The Wheat Industry in Canowindra

For our daily bread we need flour ground from wheat.

Canowindra district has a history of wheat growing dating from the 1870s after closer settlement laws brought farmers into the district. Flourmills were built at Cargo, Cudal, Blemore (now Moorbel) and Cowra in the 1880s for farmers to have wheat ground and bagged for home use and the rest sold to market. As the industry grew, transport was by bullock and horse teams to the nearest railheads at Woodstock, Cowra and Manildra.

The extension of the railway to Canowindra in 1910 caused Canowindra to expand as a centre for the wheat industry. Production flourished due to improvements in harvesting machinery and greater clearing of the land. In 1915, 800,000 bags were received at Canowindra railway station, the third highest amount at any railway station in the state. There were then no silos and bags were stored in the long grain shed awaiting the rail.

Two flourmills were built in Mill Street when the rail came. John Tee had bought the Belmore Mill in 1903 and with his sons, later Tee Bros, built an improved mill at Canowindra in readiness for opening of the railway and the 1910 harvest. The Great Western Mill bought land in 1910 and the mill opened in time for the 1911 harvest. It was a branch of the Great Western Mill at Millthorpe. Flour milling was a big industry in Canowindra until after World War II when milling was centralised in Sydney.
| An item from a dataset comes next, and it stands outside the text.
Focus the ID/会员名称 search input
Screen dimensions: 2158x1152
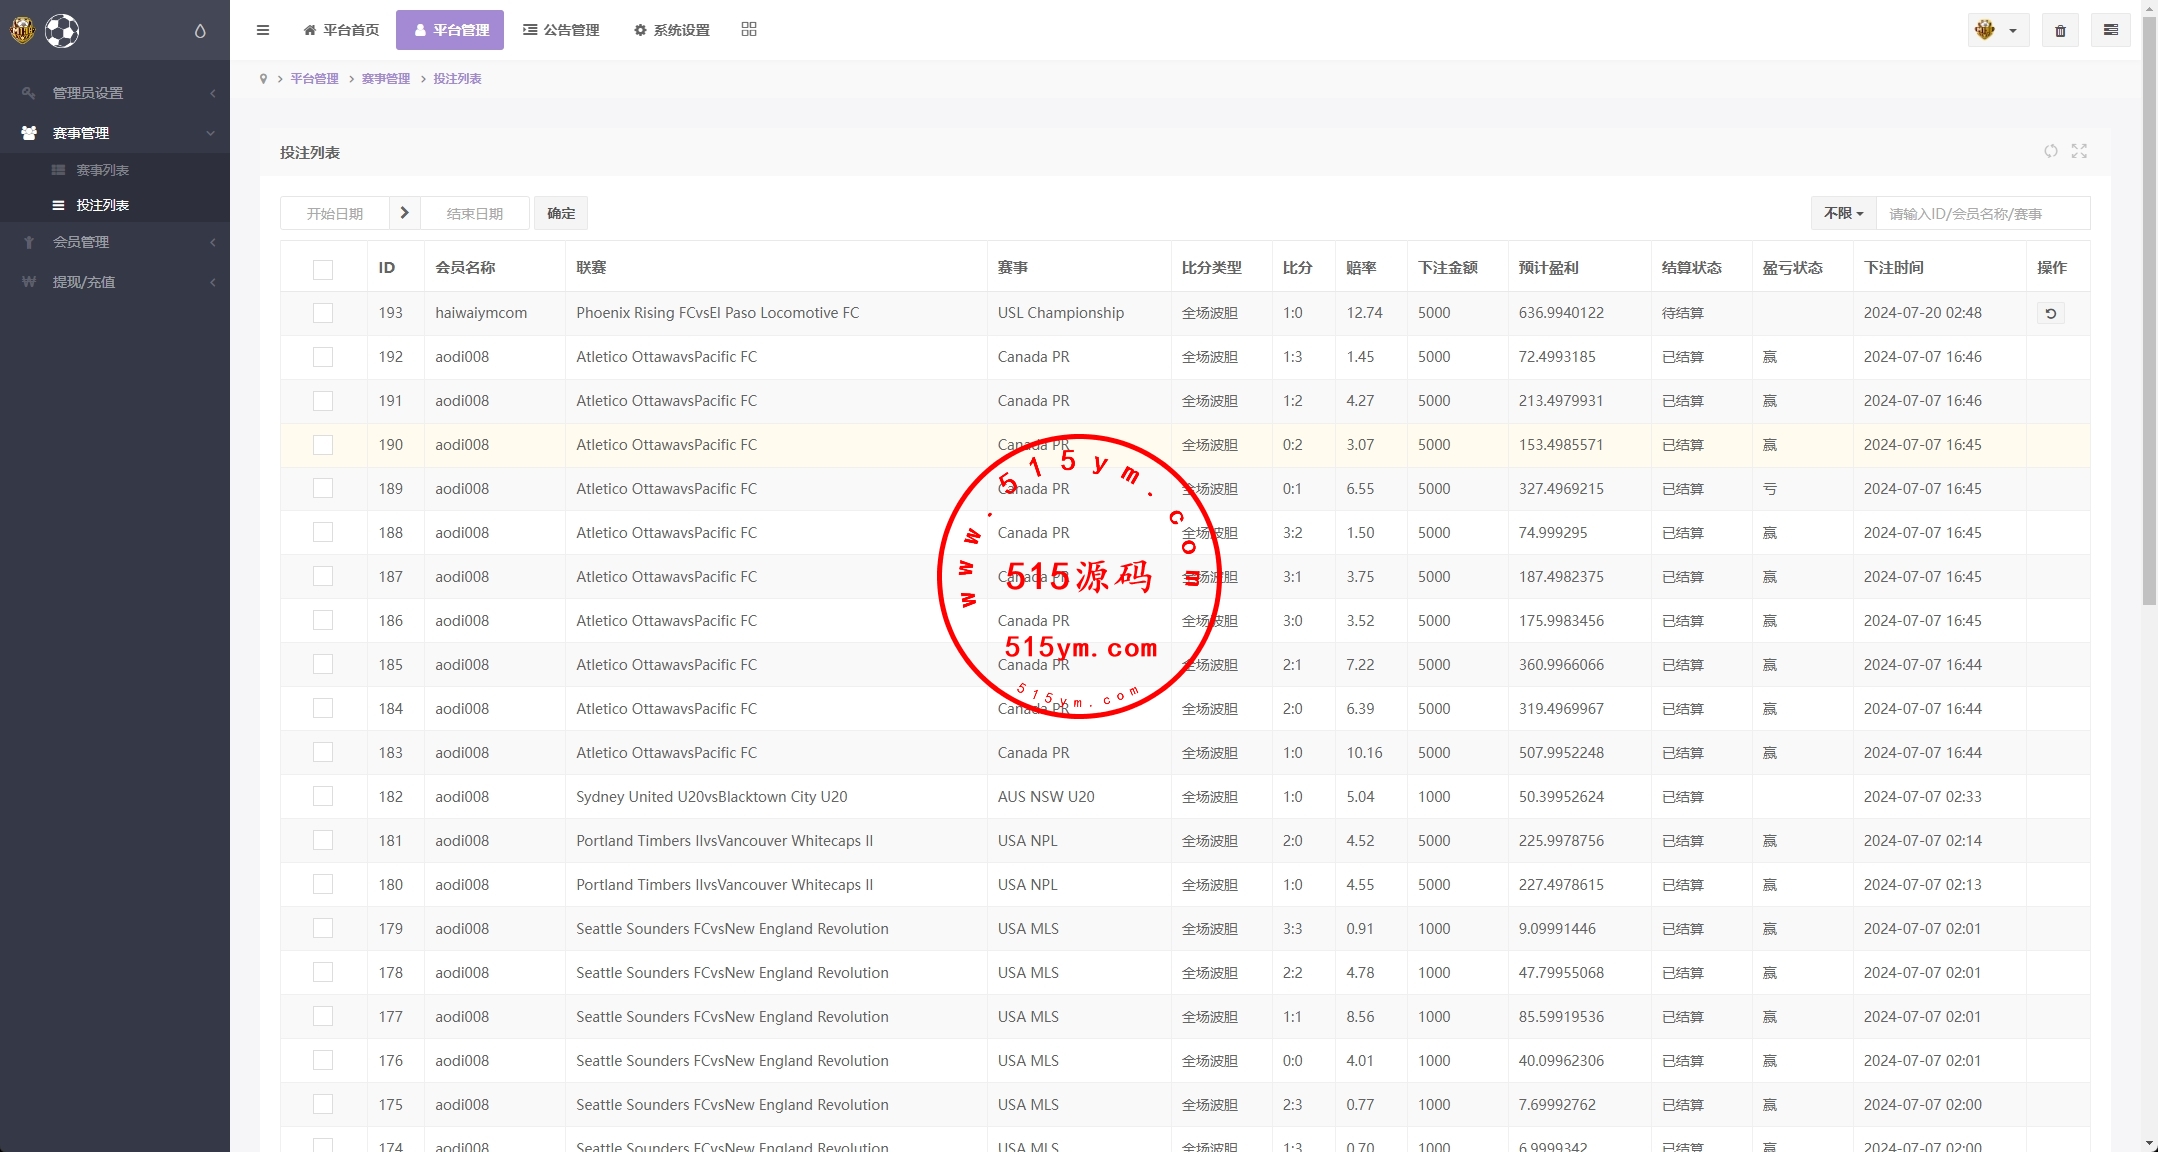1982,214
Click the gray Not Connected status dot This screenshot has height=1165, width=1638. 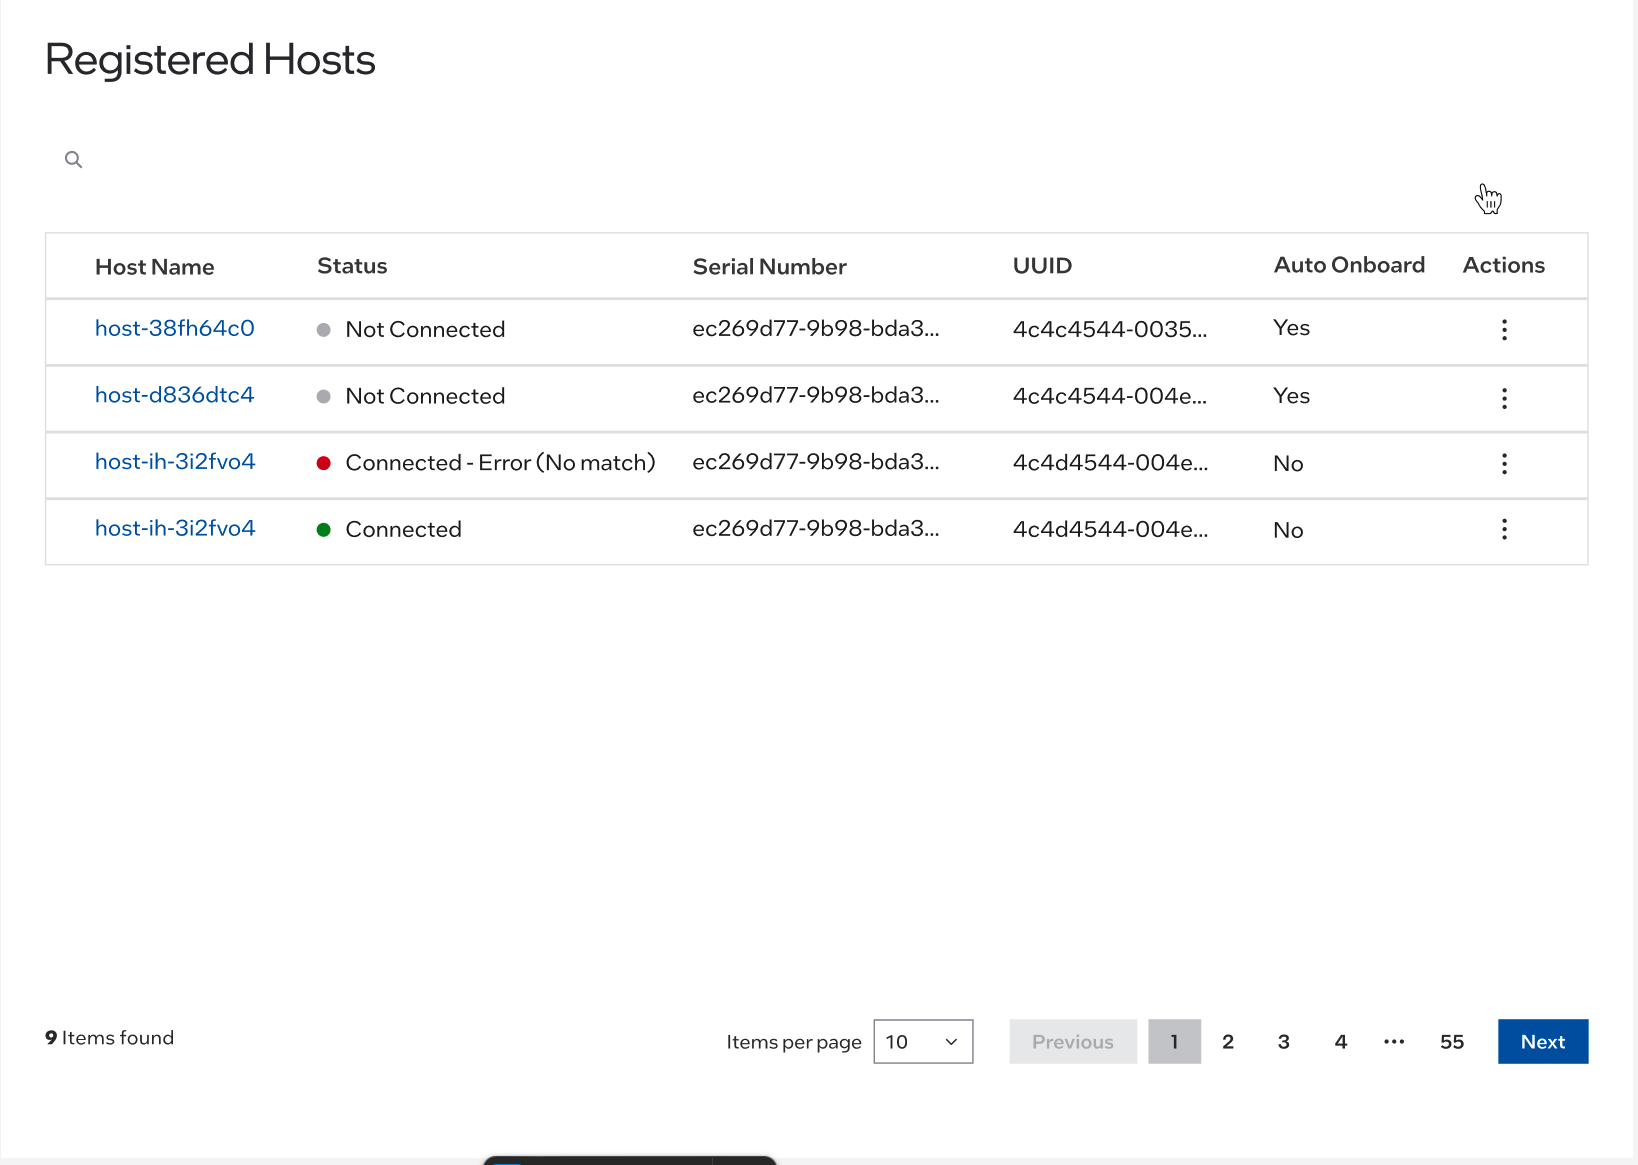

Canowindra grew as an important wheat-receiving centre with the building of a series of Government Grain Elevator silos, firstly a tall concrete Metcalf silo and later bulkheads near the railway. Rail closure, modern transport and increased home consumption mean that little local grain in an average year is now exported.

The Canowindra Historical Museum has a collection of evolving wheat harvesting machinery and a wheel from Tee’s Mill.